How to Tame a Wild Tongue
...For a people who are neither Spanish nor live in a country in which Spanish is the first language; for a people who live in a country in which English is the reigning tongue but who are not Anglo; for a people who cannot entirely identify with either standard (formal, Castilian) Spanish nor standard English, what recourse is left to them but to create their own language? A language which they can connect their identity to, one capable of communicating the realities and values true to themselves…We speak a patois, a forked tongue, a variation of two languages....
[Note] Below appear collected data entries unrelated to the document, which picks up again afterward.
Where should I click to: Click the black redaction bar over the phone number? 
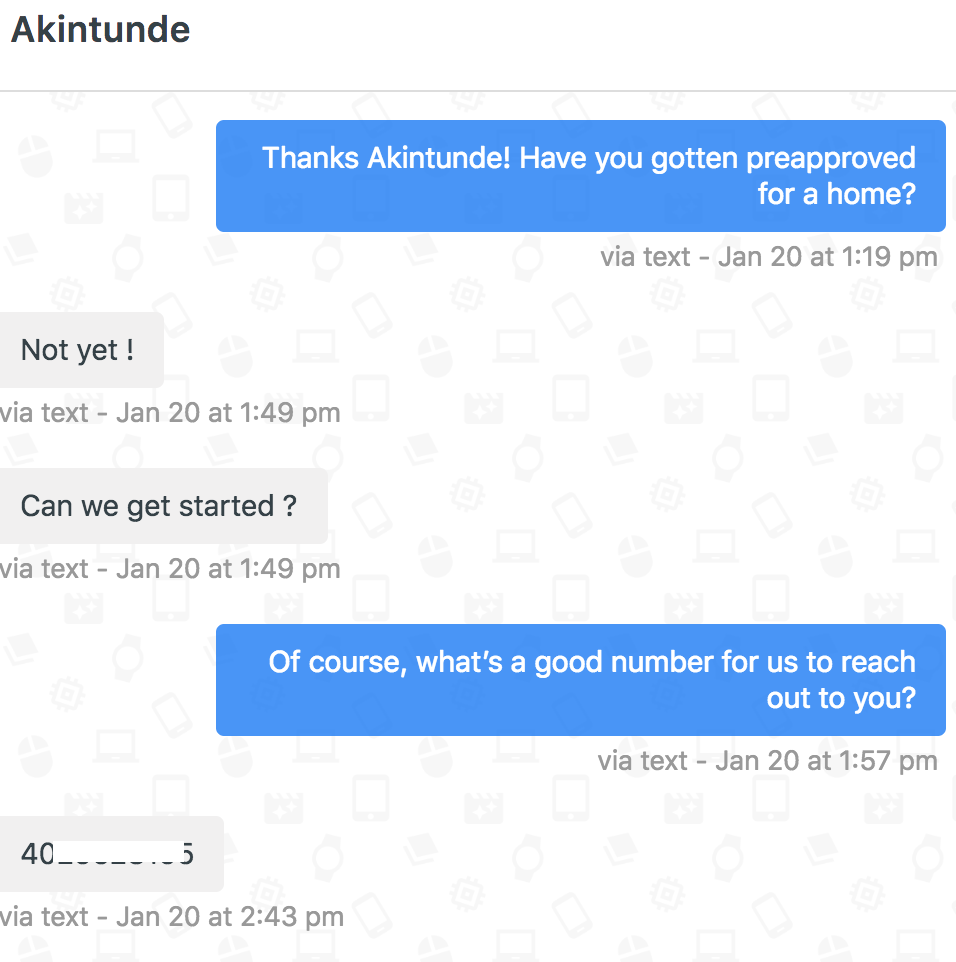[118, 853]
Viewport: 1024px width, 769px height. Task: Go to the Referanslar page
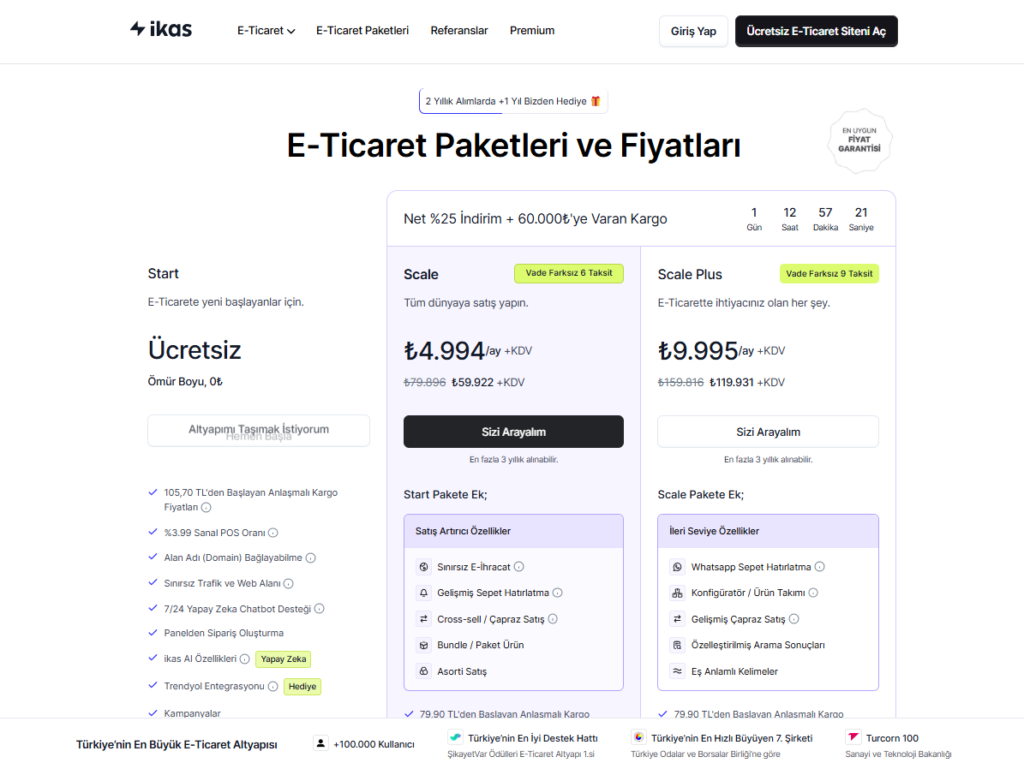pyautogui.click(x=459, y=31)
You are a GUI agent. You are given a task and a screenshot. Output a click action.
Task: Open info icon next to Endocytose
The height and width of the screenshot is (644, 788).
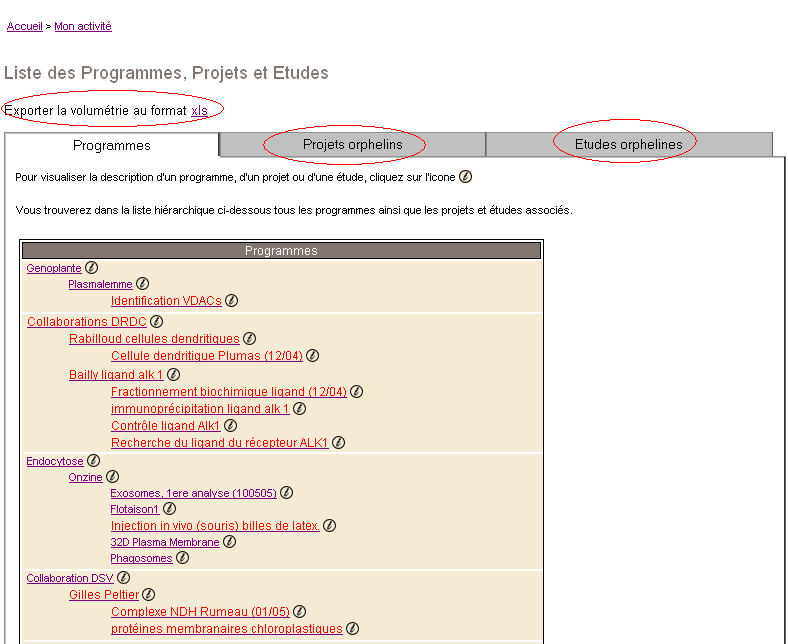click(x=94, y=461)
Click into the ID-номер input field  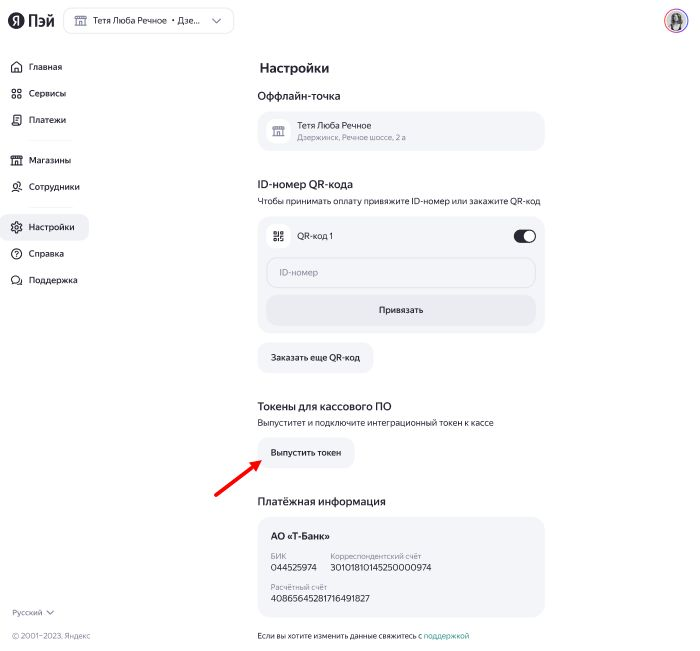pyautogui.click(x=400, y=272)
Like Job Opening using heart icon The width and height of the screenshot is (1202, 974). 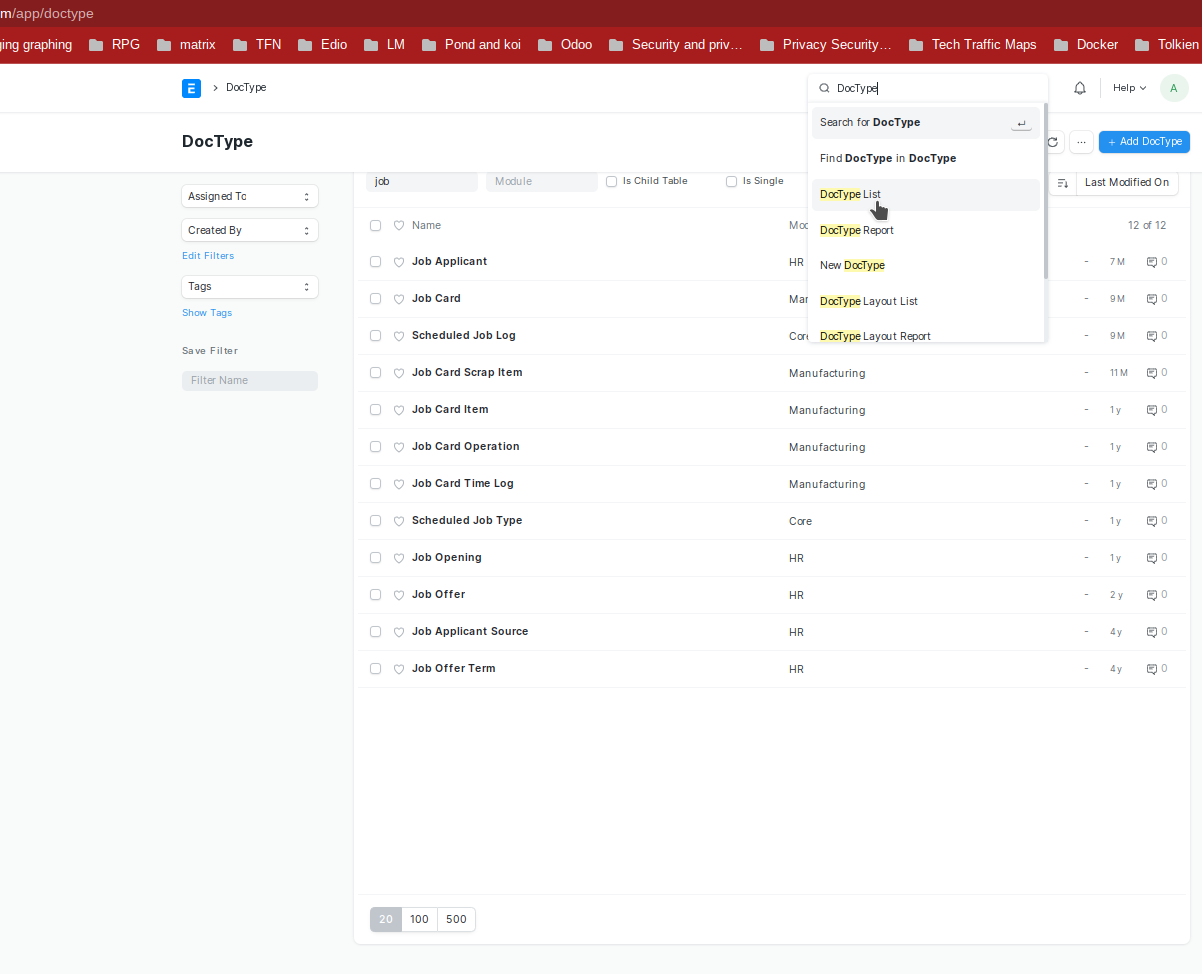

Chicana American lesbian-feminist poet and writer. Anzaldúa was born to Mexican American parents and worked on the family ranch in southern Texas until attending Pan American University as the first woman from her family to attend college. She received an M.A. in English from the University of Texas, Austin, and embarked on a career as a writer, college instructor, in dependent scholar, and social activist. Her most ambitious work, Borderlands/La Frontera: The New Mestiza (1987), examines "border women" like herself who grew up estranged from both their Mexican Indian heritage and also the Anglo-American society that considers them outsiders. Her other works include the anthology This Bridge Called My Back (co-edited with Cherrie Moraga, 1981); Making Face, Making Soul/Haciendo Caras (1990); and La Prieta (1997), an autobiographical essay written in her characteristic "Spanglish", a mixture of Spanish and English. See also voices.cla.umn.edu/artistpages/anzaldua.php.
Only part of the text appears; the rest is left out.